John Judis On Michael Powell and the FCC

From TNR:

    Telecommunications was the driving force behind the great economic boom of the late '90s. Between 1996 and 2000 the telecom industry grew at twice the rate of the national economy. By March of last year telecom companies had reached a market value of $3 trillion, and their share of the national GDP had risen to almost 6 percent. The Internet, and wireless and other telecom services, spurred investment in information technology, which by 1999 accounted for 43 percent of private, nonresidential investment. To a great extent, the boom of the late '90s was a telecommunications boom.

    By the same token, the bust of the early 2000s is being driven largely by a collapse in telecom. The industry has lost an estimated $2 trillion in paper value on the stock market--more than eight times what it cost to bail out the savings and loan industry a decade ago. New investment capital, vital for innovation, has dried up. In the first six months of this year (i.e., before WorldCom's bankruptcy) telecom lost 225,000 jobs, one-fifth of the total jobs lost in the country. And with thousands of miles of excess capacity in fiber-optic cable, and as much as $500 billion in questionable debt, the industry may continue to hemorrhage value and jobs for the foreseeable future--potentially imperiling the country's overall recovery. Says former Federal Communications Commission (FCC) chairman Reed Hundt, "If the communications sector doesn't start attracting investment again, it's going to be hard for business investment in general to increase. And if that doesn't happen soon, the whole economy will begin to shrink again."

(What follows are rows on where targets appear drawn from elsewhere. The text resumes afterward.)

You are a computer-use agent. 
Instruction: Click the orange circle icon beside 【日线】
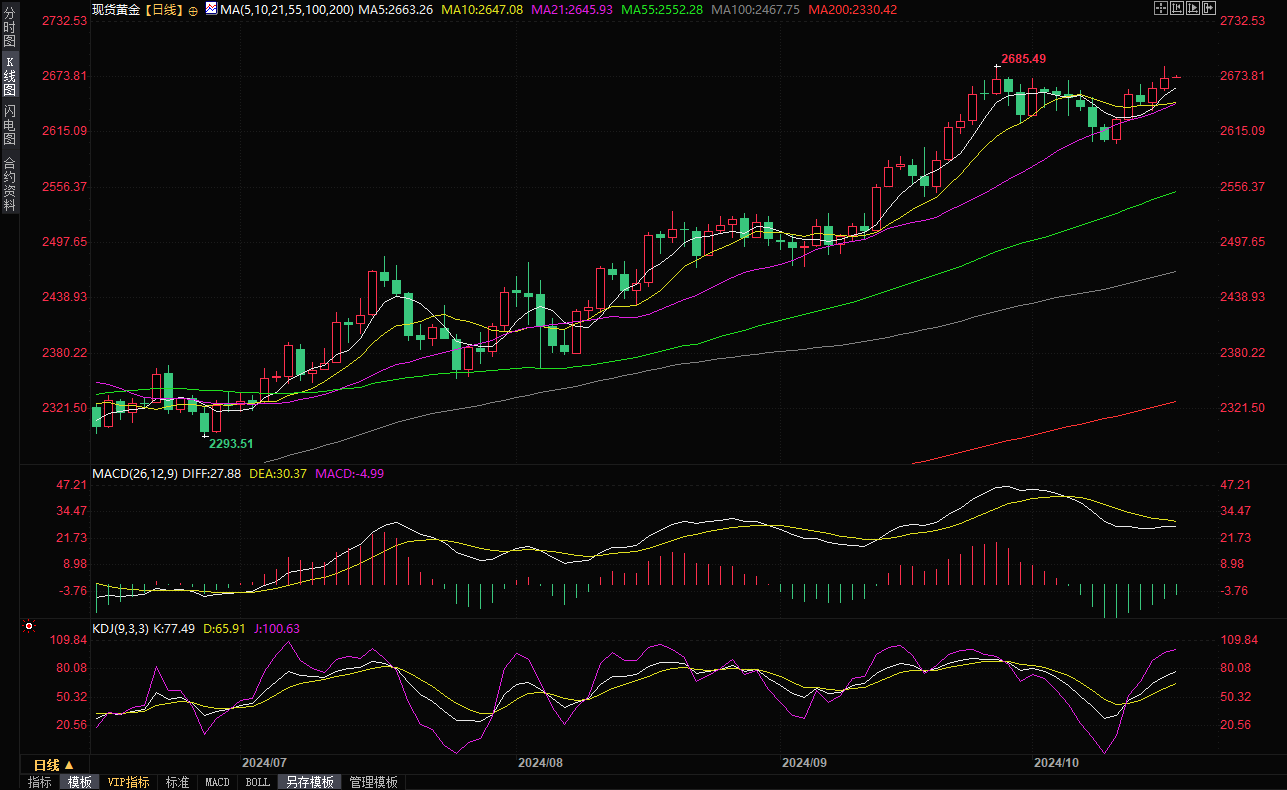pyautogui.click(x=193, y=10)
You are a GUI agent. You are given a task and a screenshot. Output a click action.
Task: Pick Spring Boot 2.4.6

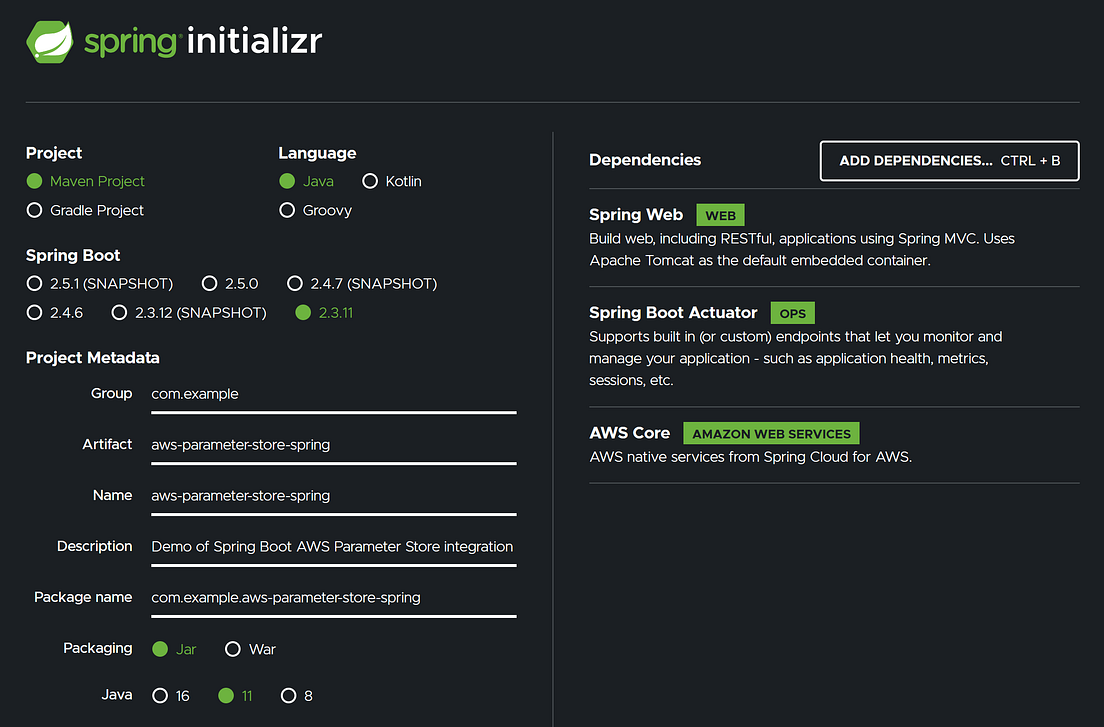[34, 312]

    The government official most responsible for turning telecom around is the current FCC chair, Michael Powell, son of Colin. Articulate and well-liked on Capitol Hill, Powell was the first choice for the FCC job of former Senator Commerce Committee chair John McCain and House Commerce Committee chair Billy Tauzin. But Powell has proven a disaster. He has equivocated, frustrating even ardent supporters like Tauzin; and when he has finally acted, it has been to prolong rather than shorten the telecom slump. Like Harvey Pitt, the chairman of the Securities and Exchange Commission (SEC), Powell would be ripe for replacement--if his feckless, ideological approach didn't so perfectly reflect the president he serves.